The word Diastatic emblazoned on the bucket of malt syrup made me so curious I had to look it up in the unabridged dictionary. It means to turn starch into diastase, or grape sugar. I began researching how this occurred. E-mailing the malt manufacturer, their lab got right back to me and explained that diastatic malt has enzymes that break starch down into simpler sugars. Further investigation into scientific books and baking websites pieced together the explanation to my problem.

Barley is a seed. A grass seed. As it sprouts, or malts, enzymes break it's inherent starch molecules into shorter sugar chains, releasing nutrition for use by the embryonic plant until the establishment of a root system. The enzymes in malted barley break down the starch in wheat flour, essentially ground up grass seed, as well. Wheat flour has enzymes of it's own that do the same thing, but the addition of malt hastens the process of sugar development tremendously. And why bother? Because yeast metabolizes only one very specific type of sugar during fermentation, and the smaller the sugars it has to work with initially the faster and better it will ferment a dough.

Not surprisingly, a batch of Italian dough went slack when I accidentally put too much malt syrup in it. But what of the other breads? There was no malt added to them, but they still fell apart.

There are many formulas for Normandy apple bread, and the best one called for half cider and half water. Well forget that, I thought, it's all cider or nothing.
Apparently cider has a lot of enzymes, and by now, dear reader, you know what that meant.
Thinking back, I saw my son Kevin as a little squirt standing on top of his great gran daddy's cider mill, throwing all the apples he could into the hopper. Whole apples. Whole apples with seeds. Seeds with...
Reasoning that if enzymes in malt syrup are denatured by heat, the enzymes in apple cider should be as well. The cider was boiled, reduced in half, actually, in order to concentrate the flavor, and a crumb of yeast added to ferment it for several days. The bread was superb.

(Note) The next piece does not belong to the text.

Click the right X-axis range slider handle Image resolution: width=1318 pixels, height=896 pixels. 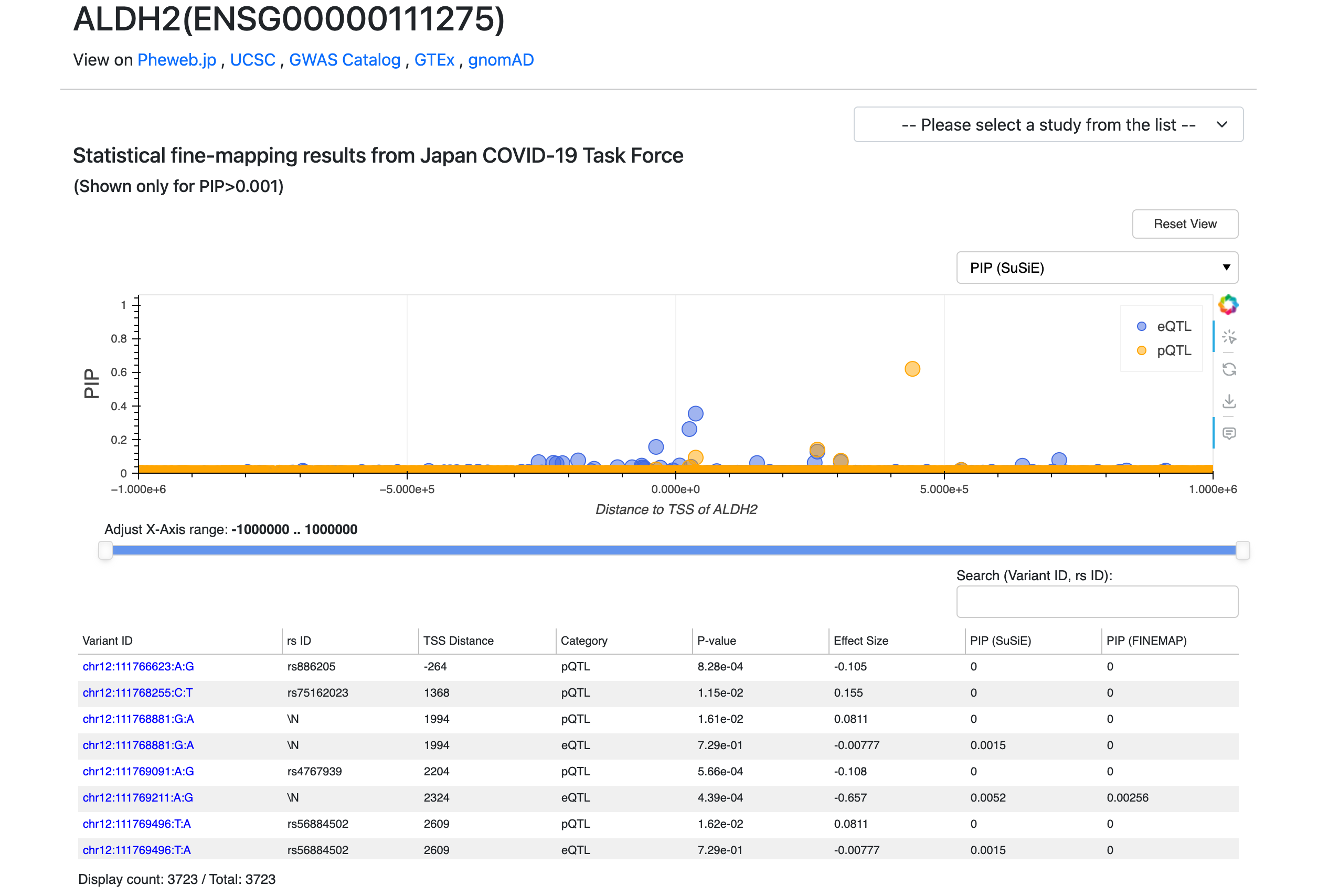coord(1242,550)
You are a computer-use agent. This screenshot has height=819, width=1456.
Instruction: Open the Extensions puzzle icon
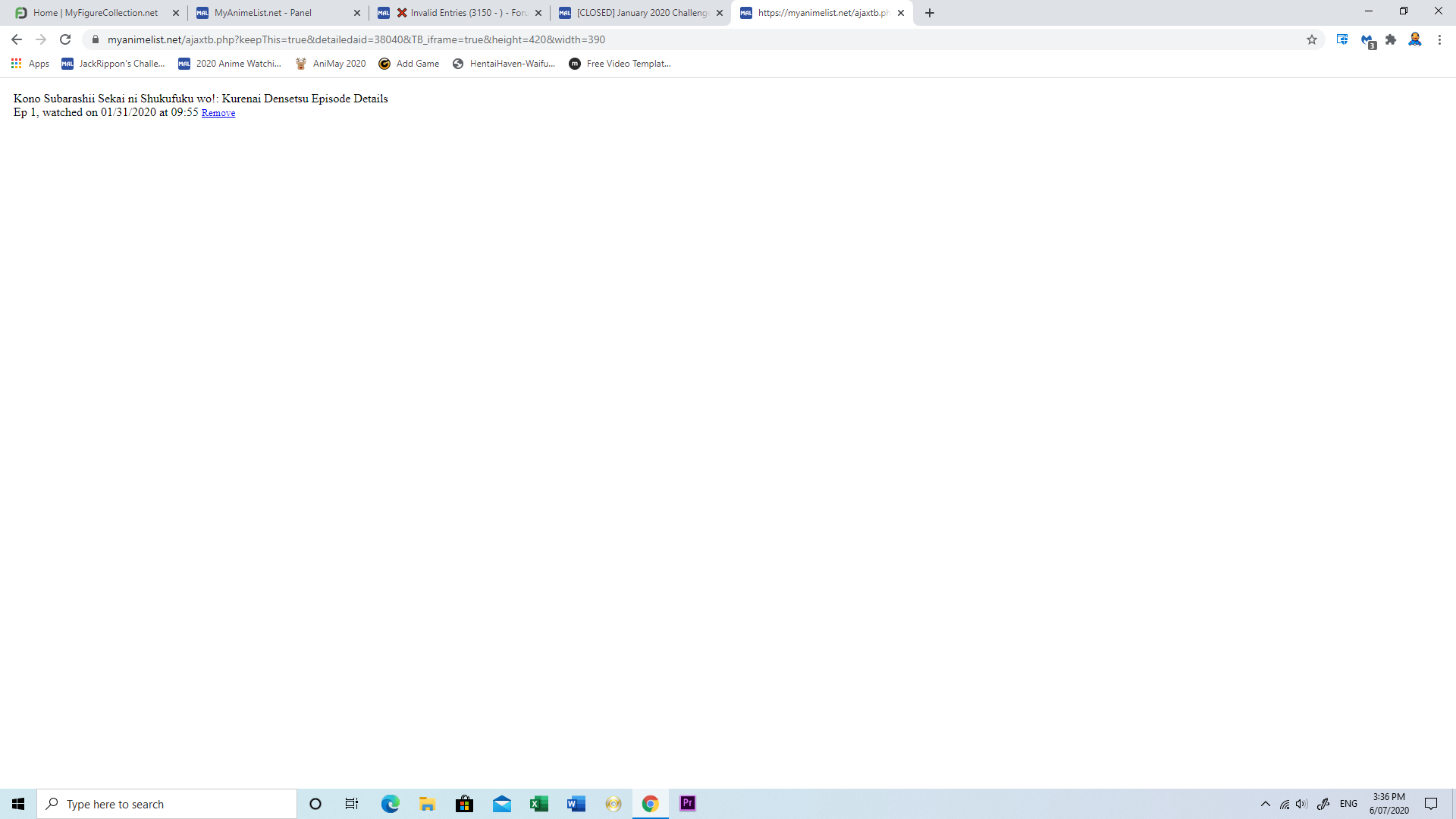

Oh, yes, one other thing. Except for the Italian, the common thread in all of the above breads was a sour starter of wild yeasts and acid-producing cultures. A regular little enzyme factory, as it turns out. Starter too ripe made some doughs slack and some loaves, sourdough for one, flay open during proof. A couple of things control enzyme activity. Salt slows down the canalization of starches, but it kills yeast cells as well, making it unsuitable for the job. Enzymes, as do many things in nature, react to time and temperature. Beside the aforementioned denaturing by heat, lower temperatures slow the action of enzymes. Controlling dough temperature through standard calculations became common procedure at the shop; refrigerating the rye sponge overnight cured it's problems.